Enjoy your beetroot harvests in this delicious muffin recipe supplied by Papatoetoe West School. The addition of chocolate chips and the bright velvet red colour are sure to make these a hit with the children!
- 80g butter
- 1 large beetroot (weighs at least 250 grams)
- 175g plain flour
- 1 teaspoon baking powder
- 2 tablespoons cocoa
- 1 large egg
- ¼ cup milk
- ¼ cup vegetable oil
- ¼ cup sugar
- ½ cup brown sugar
- ¼ cup dark chocolate chips
- Preheat the oven to 190 degrees celsius.

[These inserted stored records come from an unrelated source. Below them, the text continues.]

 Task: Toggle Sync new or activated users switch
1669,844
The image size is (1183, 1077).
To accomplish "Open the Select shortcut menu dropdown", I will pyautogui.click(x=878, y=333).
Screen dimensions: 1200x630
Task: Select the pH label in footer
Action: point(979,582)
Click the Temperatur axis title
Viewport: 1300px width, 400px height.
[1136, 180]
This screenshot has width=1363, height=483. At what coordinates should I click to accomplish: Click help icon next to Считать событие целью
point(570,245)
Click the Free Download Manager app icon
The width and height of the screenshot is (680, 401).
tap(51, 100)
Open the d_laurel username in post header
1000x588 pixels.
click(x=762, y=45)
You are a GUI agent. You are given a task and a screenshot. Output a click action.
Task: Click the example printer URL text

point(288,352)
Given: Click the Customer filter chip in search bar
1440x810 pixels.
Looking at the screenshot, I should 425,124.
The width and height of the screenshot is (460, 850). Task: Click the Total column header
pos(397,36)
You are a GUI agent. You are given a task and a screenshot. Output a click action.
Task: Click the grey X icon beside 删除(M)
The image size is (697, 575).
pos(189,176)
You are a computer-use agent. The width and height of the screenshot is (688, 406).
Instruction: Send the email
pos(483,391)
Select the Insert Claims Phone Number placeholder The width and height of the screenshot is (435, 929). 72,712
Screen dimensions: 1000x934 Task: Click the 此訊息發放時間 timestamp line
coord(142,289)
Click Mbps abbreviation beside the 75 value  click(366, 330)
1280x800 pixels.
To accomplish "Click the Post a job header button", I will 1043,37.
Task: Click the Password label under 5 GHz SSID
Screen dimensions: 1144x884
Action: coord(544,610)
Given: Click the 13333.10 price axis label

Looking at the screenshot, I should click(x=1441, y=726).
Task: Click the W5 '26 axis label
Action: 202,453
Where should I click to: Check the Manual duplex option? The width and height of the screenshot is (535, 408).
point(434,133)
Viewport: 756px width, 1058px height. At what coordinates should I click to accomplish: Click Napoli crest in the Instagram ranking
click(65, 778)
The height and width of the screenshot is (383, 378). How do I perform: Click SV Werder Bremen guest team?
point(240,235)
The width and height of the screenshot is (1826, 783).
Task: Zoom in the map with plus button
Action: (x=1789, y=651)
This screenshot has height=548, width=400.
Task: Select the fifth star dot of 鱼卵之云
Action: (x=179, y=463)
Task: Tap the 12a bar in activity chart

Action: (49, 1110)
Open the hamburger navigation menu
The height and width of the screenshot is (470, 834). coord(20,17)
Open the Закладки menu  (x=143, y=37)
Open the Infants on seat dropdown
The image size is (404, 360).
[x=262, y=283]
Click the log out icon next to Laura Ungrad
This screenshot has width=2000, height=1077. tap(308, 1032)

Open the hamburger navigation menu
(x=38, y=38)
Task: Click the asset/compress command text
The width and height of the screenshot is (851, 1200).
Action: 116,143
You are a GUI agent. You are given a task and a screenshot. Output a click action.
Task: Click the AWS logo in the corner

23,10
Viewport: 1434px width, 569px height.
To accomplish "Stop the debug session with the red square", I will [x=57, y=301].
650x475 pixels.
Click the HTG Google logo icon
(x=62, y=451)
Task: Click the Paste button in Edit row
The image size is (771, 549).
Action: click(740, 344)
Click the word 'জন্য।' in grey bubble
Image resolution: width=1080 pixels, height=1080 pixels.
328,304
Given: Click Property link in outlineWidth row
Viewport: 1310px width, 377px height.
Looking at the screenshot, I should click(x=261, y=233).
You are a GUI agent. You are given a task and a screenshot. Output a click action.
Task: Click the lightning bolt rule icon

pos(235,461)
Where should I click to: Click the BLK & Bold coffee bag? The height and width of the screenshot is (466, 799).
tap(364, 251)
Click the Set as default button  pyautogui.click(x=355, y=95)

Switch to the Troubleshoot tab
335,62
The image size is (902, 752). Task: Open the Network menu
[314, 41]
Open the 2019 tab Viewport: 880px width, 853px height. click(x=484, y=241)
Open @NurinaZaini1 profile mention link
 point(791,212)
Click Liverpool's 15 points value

- Peel and grate the beetroot. Weigh the grated beetroot to check it weighs at least 250 grams. You may need to peel and grate more beetroot, or put some back in the fridge for later.
- Sift the flour, baking powder and cocoa together into a large bowl.
- Add the butter, sugars and the oil to the food processor and process until creamy.
- Add the egg and milk to the butter and pulse to just combine.
- Tip the beetroot, the chocolate chips and the butter mixture into the flour mixture.
- Mix until just combined. Remember not to stir too much or the muffins will be hard.
- Spoon the mixture to ¾ fill the muffin tins.
- Bake for 15 - 20 minutes.
Recipe supplied by Papatoetoe West School (adapted from Stephanie Alexander's Kitchen Garden Cooking With Kids).